What the task requires -> Find every line of the items below that contains the string "label" and copy each of those lines. Treat uppercase and lowercase as distinct.

(Dataset records)
▬▬▬▬▬▬

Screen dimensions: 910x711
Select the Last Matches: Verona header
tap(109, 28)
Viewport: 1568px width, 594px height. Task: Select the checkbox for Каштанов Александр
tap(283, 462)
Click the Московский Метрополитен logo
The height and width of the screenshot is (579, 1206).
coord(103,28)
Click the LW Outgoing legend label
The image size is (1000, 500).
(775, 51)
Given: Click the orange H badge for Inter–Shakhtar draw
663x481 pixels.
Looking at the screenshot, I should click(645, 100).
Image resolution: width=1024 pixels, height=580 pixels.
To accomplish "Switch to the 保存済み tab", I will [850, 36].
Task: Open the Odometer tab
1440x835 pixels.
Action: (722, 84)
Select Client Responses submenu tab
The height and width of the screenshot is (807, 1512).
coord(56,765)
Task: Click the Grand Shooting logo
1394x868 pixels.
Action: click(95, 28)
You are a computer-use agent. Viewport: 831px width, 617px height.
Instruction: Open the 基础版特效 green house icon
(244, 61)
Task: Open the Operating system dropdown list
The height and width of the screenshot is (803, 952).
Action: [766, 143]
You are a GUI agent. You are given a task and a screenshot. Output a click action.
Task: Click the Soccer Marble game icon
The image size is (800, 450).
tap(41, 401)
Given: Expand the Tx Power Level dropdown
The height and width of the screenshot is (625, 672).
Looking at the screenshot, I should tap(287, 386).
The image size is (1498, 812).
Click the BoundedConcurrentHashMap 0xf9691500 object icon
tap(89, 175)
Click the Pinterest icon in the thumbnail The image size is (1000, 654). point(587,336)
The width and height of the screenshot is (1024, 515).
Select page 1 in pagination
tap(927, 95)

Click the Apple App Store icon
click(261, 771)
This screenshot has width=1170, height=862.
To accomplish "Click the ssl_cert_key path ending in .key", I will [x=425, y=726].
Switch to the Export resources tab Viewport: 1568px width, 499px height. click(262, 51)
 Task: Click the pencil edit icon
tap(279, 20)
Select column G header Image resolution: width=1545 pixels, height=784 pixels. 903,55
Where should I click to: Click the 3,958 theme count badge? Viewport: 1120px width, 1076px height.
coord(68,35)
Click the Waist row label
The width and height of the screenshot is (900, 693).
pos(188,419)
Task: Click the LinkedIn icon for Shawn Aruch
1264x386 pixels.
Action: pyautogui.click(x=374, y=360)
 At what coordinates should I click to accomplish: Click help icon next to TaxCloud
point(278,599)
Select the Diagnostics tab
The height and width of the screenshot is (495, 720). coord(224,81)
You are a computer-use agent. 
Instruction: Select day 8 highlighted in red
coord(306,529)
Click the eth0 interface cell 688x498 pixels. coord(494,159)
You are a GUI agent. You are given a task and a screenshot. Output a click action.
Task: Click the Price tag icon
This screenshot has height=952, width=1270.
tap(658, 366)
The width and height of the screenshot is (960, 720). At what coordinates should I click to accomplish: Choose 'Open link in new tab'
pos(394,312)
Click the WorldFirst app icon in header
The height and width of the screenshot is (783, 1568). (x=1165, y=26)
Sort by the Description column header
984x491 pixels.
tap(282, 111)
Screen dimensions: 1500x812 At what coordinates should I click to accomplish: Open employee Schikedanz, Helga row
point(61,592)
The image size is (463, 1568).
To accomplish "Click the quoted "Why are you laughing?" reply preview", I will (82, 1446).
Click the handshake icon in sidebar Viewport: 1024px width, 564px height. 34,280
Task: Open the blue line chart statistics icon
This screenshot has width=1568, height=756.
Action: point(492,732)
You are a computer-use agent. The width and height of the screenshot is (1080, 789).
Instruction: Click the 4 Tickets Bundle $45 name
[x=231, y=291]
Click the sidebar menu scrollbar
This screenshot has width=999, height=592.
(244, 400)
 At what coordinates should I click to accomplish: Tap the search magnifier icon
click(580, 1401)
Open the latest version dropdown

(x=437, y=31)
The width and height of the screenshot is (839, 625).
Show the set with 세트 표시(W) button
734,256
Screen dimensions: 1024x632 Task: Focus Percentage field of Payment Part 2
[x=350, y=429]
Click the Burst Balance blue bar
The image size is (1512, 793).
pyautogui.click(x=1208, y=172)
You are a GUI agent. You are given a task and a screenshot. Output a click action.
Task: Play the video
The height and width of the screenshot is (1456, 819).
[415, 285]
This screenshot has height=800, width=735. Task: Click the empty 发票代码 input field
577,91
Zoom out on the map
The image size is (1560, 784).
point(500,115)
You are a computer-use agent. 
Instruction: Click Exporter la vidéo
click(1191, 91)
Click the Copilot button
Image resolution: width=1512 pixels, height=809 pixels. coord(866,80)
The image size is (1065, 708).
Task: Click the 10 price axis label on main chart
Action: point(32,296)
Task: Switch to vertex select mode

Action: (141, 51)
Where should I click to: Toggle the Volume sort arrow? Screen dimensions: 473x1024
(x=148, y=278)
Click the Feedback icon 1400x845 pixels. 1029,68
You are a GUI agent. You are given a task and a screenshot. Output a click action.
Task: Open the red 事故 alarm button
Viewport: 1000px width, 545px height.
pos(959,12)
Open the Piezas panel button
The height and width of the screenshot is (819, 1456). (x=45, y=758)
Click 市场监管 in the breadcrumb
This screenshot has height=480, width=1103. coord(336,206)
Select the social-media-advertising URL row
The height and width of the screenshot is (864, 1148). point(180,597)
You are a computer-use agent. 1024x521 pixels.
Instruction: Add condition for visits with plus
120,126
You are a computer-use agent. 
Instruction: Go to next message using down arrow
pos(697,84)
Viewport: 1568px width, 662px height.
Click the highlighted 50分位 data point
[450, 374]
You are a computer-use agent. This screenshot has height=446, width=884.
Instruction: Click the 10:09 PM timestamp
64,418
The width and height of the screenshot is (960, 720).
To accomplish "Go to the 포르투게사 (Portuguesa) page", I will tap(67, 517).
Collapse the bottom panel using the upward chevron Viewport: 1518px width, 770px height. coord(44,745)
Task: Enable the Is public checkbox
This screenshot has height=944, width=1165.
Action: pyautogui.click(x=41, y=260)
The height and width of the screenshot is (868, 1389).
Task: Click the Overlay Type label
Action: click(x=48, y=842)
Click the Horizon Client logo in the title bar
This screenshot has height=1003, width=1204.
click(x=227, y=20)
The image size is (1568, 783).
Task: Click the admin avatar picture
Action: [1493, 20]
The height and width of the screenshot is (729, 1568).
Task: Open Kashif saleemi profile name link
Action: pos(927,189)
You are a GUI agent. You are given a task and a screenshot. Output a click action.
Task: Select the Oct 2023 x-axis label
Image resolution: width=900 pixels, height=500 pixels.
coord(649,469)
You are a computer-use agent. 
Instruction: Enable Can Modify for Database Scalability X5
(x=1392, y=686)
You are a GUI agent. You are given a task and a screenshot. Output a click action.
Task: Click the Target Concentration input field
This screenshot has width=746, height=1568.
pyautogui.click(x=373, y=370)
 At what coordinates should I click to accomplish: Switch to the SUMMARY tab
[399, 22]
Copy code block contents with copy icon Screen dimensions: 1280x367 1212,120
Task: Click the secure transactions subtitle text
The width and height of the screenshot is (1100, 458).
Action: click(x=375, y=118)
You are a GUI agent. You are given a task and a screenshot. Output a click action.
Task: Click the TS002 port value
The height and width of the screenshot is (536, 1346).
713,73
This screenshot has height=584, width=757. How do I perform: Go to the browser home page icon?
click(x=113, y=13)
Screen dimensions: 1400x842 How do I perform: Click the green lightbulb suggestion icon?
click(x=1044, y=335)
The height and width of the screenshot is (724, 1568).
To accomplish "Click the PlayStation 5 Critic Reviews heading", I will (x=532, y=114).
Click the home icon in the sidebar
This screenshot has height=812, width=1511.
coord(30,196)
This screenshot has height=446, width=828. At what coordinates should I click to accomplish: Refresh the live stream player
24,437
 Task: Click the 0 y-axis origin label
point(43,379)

▬▬▬▬▬▬

Exercise result ->
Click the LW Outgoing legend label
Click the Waist row label
Task: Click the 10 price axis label on main chart
Task: Click the Overlay Type label
Task: Select the Oct 2023 x-axis label
 Task: Click the 0 y-axis origin label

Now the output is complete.